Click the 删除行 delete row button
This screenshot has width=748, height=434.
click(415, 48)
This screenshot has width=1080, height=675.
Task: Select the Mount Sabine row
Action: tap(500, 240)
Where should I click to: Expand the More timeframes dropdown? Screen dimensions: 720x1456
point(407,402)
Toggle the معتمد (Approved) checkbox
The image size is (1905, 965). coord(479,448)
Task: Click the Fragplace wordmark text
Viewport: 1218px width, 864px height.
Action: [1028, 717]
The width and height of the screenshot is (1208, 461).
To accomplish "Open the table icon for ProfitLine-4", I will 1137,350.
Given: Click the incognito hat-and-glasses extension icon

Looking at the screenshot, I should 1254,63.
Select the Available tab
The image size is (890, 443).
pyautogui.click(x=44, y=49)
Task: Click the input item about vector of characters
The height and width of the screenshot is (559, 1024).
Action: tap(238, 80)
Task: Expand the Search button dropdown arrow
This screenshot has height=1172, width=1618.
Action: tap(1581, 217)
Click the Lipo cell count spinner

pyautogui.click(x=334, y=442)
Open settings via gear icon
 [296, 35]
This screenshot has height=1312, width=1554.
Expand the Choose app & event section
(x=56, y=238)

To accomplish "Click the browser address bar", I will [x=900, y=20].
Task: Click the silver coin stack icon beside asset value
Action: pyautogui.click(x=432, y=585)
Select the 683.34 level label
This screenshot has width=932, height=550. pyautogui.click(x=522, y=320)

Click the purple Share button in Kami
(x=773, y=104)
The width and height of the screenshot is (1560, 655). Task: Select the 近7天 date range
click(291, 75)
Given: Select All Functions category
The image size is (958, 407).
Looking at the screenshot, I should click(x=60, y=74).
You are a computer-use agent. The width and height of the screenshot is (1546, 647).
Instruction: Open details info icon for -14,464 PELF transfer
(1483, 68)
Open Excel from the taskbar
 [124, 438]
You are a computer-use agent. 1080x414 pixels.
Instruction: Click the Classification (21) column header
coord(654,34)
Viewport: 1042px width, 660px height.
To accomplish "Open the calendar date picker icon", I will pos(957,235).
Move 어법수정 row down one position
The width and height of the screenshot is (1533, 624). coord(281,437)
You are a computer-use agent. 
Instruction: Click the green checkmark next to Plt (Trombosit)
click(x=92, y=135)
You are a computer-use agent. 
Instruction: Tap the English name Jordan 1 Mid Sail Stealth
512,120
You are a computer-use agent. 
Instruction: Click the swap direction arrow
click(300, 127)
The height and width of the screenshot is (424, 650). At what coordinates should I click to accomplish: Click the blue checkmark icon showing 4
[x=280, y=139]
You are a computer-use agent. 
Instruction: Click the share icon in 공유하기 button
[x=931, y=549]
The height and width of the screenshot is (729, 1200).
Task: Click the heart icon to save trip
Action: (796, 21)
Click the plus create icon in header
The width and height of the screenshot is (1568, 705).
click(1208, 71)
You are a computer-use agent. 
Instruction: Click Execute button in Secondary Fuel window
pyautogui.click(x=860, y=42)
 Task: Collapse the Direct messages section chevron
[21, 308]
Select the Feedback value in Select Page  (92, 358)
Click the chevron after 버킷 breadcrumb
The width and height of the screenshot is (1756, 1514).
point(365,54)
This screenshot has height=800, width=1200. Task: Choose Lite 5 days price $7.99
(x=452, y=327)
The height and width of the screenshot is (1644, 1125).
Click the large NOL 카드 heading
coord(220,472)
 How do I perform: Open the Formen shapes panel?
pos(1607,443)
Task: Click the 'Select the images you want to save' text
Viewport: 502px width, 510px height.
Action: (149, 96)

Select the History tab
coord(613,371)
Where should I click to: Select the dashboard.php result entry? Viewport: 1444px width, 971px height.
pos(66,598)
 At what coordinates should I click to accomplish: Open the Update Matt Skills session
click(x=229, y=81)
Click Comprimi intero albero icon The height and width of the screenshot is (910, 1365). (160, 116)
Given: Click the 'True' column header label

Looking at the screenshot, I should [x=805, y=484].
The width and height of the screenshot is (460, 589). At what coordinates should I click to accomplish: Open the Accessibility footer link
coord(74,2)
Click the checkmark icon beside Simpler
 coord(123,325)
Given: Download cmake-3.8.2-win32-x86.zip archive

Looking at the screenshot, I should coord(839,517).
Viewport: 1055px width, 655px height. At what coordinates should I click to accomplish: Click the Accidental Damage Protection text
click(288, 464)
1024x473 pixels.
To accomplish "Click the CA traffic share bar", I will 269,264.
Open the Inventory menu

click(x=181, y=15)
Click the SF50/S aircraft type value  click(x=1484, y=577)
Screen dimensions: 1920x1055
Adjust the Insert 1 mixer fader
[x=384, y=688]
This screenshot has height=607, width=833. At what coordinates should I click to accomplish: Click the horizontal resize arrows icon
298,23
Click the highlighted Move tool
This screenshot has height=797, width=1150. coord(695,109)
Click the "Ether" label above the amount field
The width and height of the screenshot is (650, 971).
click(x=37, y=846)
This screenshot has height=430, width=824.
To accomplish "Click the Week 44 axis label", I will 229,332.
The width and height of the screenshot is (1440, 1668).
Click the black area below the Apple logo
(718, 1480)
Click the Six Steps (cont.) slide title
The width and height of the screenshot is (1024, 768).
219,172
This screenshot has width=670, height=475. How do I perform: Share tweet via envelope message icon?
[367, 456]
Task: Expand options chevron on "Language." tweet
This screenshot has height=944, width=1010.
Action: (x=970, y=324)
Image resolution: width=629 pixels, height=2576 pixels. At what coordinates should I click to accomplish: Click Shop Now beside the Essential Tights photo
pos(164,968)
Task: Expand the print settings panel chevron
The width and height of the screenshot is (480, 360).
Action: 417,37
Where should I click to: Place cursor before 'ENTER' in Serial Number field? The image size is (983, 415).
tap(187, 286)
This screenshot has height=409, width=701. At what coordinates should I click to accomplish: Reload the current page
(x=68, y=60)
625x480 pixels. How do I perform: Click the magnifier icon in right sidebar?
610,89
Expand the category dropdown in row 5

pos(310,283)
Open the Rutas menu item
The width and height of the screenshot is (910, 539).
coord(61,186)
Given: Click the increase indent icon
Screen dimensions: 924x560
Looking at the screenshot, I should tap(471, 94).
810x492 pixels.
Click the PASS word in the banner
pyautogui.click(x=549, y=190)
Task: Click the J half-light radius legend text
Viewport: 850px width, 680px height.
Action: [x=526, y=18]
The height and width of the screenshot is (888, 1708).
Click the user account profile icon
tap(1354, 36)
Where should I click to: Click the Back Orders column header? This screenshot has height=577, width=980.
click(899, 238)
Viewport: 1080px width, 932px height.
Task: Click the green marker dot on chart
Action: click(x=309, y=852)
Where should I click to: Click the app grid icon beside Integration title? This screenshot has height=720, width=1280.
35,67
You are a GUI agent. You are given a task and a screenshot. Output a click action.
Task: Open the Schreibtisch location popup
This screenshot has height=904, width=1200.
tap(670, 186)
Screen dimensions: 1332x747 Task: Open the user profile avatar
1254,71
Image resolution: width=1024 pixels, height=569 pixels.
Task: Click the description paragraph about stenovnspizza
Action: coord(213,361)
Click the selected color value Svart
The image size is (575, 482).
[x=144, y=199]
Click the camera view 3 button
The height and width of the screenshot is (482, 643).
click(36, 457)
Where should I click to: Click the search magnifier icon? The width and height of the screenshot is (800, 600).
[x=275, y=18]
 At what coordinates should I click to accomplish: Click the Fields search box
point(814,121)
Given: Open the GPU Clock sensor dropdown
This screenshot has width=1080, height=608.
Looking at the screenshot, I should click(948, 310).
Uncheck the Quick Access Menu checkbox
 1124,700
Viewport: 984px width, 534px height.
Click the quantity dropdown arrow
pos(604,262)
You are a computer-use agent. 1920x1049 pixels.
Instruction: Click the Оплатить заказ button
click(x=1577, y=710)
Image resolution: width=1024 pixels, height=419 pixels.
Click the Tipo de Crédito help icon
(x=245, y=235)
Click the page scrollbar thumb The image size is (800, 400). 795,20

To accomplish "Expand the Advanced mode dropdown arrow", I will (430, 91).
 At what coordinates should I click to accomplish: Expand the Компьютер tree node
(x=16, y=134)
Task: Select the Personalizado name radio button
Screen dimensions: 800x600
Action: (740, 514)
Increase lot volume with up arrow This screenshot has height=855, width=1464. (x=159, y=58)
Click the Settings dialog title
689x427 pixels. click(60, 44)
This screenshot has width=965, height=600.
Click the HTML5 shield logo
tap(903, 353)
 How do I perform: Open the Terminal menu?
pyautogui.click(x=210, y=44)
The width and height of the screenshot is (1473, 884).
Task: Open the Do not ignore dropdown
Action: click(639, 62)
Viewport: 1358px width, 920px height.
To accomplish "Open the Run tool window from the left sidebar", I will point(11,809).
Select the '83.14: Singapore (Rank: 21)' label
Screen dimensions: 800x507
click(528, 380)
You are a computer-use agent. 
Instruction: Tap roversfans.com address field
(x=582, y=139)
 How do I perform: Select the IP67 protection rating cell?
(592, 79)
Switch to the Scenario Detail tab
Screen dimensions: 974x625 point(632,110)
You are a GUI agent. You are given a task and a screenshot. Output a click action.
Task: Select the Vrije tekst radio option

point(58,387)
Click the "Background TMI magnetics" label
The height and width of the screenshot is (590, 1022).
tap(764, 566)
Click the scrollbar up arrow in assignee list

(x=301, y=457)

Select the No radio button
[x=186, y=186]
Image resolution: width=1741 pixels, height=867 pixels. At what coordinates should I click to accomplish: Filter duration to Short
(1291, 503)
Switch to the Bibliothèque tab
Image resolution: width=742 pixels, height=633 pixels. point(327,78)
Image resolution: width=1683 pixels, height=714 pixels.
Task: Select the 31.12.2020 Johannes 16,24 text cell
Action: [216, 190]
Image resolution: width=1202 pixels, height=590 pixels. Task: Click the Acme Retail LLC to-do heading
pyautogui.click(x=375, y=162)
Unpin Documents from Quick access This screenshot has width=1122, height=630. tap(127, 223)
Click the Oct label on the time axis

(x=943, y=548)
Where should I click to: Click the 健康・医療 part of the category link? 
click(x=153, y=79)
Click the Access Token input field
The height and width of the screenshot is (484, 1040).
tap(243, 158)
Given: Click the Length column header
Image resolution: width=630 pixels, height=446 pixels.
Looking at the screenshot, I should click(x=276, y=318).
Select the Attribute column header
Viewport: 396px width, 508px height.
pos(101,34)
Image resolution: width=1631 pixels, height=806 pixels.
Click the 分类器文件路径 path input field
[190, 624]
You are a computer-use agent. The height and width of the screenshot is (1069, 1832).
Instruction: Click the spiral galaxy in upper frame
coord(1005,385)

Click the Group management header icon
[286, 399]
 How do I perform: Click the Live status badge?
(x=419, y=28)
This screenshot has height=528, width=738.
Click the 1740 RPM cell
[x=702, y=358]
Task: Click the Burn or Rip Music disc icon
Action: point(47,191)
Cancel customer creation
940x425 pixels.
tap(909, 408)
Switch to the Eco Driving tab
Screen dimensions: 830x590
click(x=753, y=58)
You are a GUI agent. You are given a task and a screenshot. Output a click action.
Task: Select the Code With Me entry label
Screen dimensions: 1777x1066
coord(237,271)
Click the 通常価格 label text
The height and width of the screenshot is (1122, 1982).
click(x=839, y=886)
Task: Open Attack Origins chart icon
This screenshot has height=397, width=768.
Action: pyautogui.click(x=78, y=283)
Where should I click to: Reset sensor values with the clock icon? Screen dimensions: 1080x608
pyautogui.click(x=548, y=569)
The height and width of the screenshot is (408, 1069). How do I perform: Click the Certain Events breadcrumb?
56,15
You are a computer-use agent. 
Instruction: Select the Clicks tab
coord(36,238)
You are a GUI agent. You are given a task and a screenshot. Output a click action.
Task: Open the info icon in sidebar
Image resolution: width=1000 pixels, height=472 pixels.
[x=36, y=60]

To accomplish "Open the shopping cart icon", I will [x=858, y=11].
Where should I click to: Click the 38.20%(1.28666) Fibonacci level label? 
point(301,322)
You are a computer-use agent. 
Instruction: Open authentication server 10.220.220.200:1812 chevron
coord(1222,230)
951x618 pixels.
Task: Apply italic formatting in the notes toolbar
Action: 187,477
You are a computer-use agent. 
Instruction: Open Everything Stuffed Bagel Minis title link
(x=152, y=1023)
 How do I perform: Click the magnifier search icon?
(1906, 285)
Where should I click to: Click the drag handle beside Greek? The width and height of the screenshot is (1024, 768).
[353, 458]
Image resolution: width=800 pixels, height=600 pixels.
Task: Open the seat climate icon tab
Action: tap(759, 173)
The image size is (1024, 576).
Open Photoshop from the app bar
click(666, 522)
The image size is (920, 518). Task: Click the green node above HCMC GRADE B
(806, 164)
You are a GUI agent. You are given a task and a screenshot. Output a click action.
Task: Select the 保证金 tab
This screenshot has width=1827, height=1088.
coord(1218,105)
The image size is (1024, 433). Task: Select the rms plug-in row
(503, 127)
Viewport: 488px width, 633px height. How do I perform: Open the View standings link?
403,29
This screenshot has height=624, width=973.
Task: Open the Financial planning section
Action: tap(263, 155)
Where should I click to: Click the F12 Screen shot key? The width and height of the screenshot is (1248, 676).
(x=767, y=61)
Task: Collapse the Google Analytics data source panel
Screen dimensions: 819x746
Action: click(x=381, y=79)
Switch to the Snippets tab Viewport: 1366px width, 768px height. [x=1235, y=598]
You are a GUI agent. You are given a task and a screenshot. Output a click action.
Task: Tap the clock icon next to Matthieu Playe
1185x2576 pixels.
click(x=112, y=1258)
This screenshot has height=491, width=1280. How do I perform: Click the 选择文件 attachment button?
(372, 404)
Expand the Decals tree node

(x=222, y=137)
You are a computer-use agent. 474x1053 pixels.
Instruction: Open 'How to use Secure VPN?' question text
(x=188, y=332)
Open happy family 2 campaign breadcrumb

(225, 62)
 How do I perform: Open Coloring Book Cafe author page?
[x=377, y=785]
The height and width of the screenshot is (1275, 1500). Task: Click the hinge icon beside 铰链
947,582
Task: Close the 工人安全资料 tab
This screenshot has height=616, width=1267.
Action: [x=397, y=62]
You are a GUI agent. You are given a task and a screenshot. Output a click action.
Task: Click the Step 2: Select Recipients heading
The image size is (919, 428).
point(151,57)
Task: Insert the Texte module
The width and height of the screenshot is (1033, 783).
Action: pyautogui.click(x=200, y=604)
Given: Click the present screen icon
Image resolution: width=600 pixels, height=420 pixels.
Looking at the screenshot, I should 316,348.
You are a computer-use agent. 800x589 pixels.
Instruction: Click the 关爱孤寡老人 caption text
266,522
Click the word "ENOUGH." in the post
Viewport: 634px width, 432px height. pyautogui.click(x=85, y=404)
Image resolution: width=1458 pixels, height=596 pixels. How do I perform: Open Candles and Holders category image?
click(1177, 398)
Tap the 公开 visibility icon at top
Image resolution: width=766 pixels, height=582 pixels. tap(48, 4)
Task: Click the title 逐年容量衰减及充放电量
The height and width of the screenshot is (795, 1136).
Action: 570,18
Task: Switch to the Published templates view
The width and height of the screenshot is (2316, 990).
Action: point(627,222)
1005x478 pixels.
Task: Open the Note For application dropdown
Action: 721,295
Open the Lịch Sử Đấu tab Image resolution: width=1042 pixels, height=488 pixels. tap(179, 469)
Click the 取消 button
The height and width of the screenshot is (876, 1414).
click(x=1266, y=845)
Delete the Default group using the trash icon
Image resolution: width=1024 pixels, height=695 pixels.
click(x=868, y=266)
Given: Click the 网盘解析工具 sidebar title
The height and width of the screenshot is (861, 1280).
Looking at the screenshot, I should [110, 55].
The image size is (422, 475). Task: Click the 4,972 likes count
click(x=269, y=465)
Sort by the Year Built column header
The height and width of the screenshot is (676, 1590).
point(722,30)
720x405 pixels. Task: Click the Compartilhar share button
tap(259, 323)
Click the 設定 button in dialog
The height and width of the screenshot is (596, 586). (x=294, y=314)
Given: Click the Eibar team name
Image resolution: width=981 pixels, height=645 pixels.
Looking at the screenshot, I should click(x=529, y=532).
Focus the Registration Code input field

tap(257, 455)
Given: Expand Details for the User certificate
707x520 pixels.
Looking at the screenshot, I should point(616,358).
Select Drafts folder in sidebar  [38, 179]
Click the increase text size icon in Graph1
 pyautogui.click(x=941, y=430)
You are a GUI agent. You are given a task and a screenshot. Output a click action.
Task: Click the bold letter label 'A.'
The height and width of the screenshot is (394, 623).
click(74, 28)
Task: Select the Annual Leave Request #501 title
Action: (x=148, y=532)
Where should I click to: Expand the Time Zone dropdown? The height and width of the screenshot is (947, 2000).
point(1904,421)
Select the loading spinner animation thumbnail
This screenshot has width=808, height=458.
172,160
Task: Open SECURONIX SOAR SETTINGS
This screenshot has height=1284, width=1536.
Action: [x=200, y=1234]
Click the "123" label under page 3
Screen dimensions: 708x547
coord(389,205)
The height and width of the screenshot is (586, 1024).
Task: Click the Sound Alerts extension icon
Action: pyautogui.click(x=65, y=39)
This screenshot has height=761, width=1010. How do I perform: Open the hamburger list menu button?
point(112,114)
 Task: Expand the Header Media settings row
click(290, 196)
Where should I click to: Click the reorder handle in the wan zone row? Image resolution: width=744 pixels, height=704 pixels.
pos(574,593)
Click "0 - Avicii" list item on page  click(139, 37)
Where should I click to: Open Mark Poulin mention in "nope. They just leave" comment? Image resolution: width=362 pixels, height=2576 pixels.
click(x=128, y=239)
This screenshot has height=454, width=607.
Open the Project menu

++++++++++++++++++++

Where the data above reaches the line holding "Where should I click to: Click the 38.20%(1.28666)", begin printing, and stop after the line holding "You are a computer-use agent. 474x1053". Each line must be reproduced exactly, with nothing else added.

Where should I click to: Click the 38.20%(1.28666) Fibonacci level label? 
point(301,322)
You are a computer-use agent. 
Instruction: Open authentication server 10.220.220.200:1812 chevron
coord(1222,230)
951x618 pixels.
Task: Apply italic formatting in the notes toolbar
Action: 187,477
You are a computer-use agent. 
Instruction: Open Everything Stuffed Bagel Minis title link
(x=152, y=1023)
 How do I perform: Click the magnifier search icon?
(1906, 285)
Where should I click to: Click the drag handle beside Greek? The width and height of the screenshot is (1024, 768).
[353, 458]
Image resolution: width=800 pixels, height=600 pixels.
Task: Open the seat climate icon tab
Action: tap(759, 173)
The image size is (1024, 576).
Open Photoshop from the app bar
click(666, 522)
The image size is (920, 518). Task: Click the green node above HCMC GRADE B
(806, 164)
You are a GUI agent. You are given a task and a screenshot. Output a click action.
Task: Select the 保证金 tab
This screenshot has width=1827, height=1088.
coord(1218,105)
The image size is (1024, 433). Task: Select the rms plug-in row
(503, 127)
Viewport: 488px width, 633px height. How do I perform: Open the View standings link?
403,29
This screenshot has height=624, width=973.
Task: Open the Financial planning section
Action: tap(263, 155)
Where should I click to: Click the F12 Screen shot key? The width and height of the screenshot is (1248, 676).
(x=767, y=61)
Task: Collapse the Google Analytics data source panel
Screen dimensions: 819x746
Action: click(x=381, y=79)
Switch to the Snippets tab Viewport: 1366px width, 768px height. [x=1235, y=598]
You are a GUI agent. You are given a task and a screenshot. Output a click action.
Task: Tap the clock icon next to Matthieu Playe
1185x2576 pixels.
click(x=112, y=1258)
This screenshot has height=491, width=1280. How do I perform: Click the 选择文件 attachment button?
(372, 404)
Expand the Decals tree node

(x=222, y=137)
You are a computer-use agent. 474x1053 pixels.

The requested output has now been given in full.